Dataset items
* Start *

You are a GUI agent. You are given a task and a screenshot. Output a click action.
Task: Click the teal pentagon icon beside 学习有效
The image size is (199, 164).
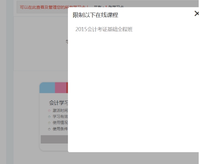[x=49, y=117]
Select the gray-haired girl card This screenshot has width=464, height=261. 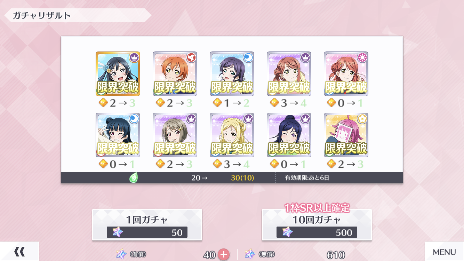[175, 135]
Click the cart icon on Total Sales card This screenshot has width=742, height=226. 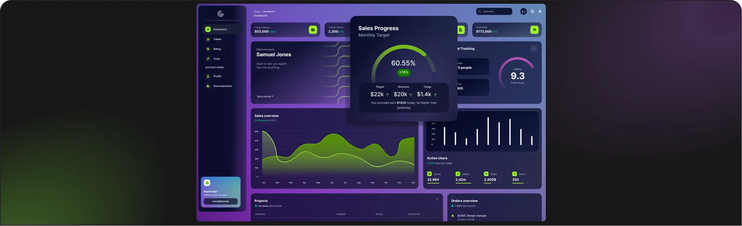coord(534,30)
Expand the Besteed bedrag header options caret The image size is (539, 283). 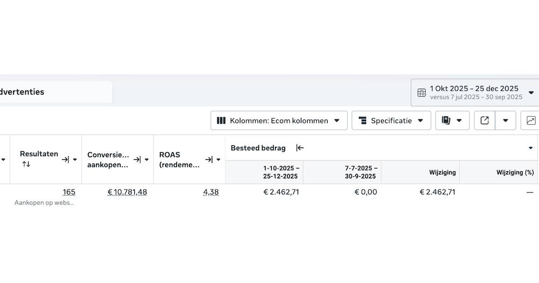tap(531, 148)
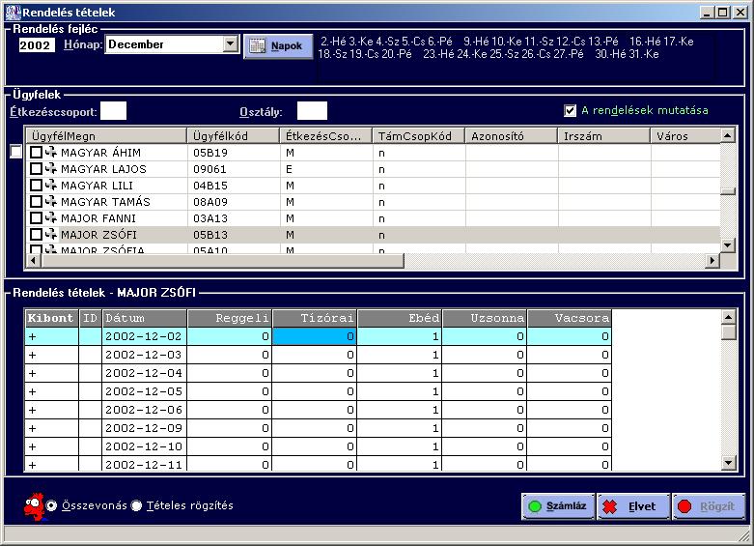
Task: Select the 'Tételes rögzítés' radio option
Action: pos(136,505)
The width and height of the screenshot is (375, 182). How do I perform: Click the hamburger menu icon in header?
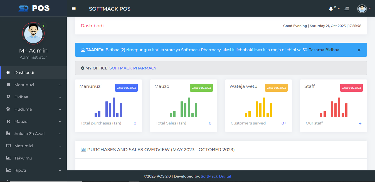(x=74, y=9)
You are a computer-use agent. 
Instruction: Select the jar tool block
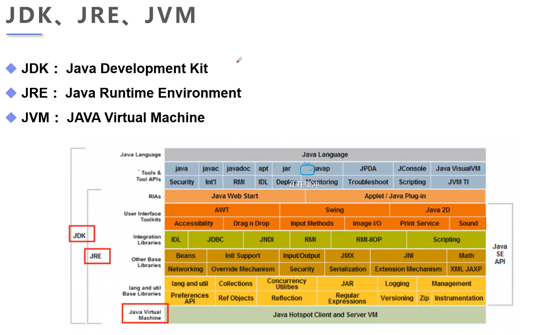pos(286,168)
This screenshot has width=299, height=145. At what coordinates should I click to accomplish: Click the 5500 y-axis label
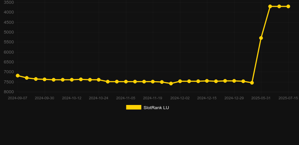point(9,42)
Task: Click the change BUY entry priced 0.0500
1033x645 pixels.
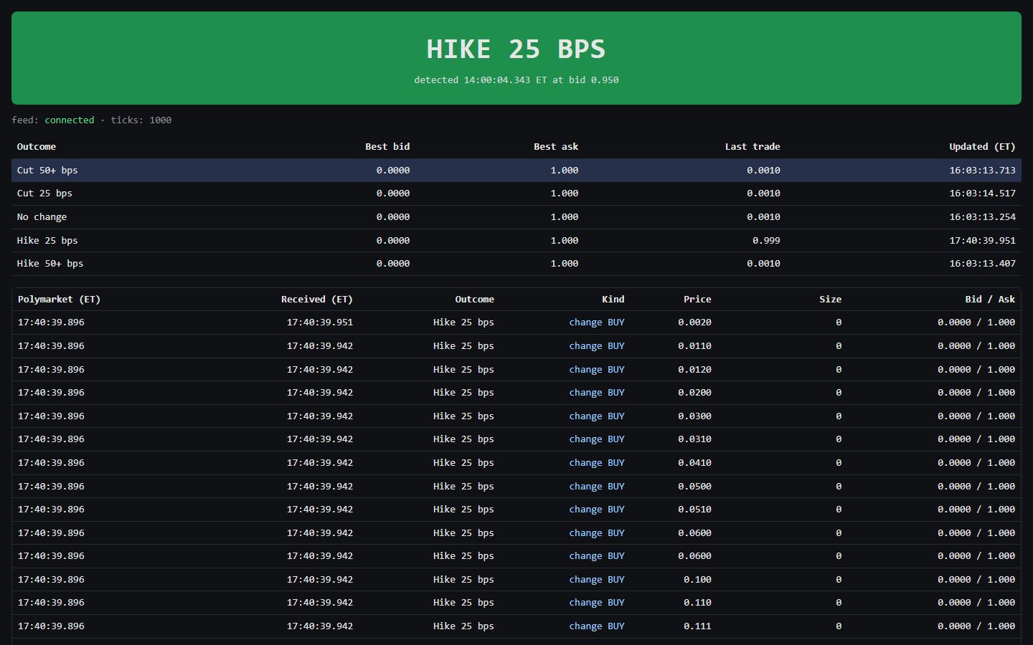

* End *

* [WHAT IS REQUIRED]: Please pull out every line of the data above that contains the word "agent". Case counts.

* [WRITTEN SOLUTION]:
You are a GUI agent. You are given a task and a screenshot. Output a click action.
You are a computer-use agent. 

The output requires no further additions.